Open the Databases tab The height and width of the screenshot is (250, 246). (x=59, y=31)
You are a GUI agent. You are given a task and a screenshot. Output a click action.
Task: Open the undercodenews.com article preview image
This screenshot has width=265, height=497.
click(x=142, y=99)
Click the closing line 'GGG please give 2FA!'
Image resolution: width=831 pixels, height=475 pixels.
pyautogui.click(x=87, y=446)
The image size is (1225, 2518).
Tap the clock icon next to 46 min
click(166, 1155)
* * *
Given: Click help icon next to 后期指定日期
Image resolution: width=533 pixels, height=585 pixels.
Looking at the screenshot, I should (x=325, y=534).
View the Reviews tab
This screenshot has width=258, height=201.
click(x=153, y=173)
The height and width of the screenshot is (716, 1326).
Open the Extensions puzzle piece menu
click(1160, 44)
* * *
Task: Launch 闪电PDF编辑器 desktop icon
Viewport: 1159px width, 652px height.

■ **YOUR OBJECTIVE**:
The required answer is the run of lines above, starting at the line with "Open the Databases" and ending at the line with "Task: Open the", reproduced exactly with both ends.

■ **COMPLETED EXERCISE**:
Open the Databases tab The height and width of the screenshot is (250, 246). (x=59, y=31)
You are a GUI agent. You are given a task and a screenshot. Output a click action.
Task: Open the undercodenews.com article preview image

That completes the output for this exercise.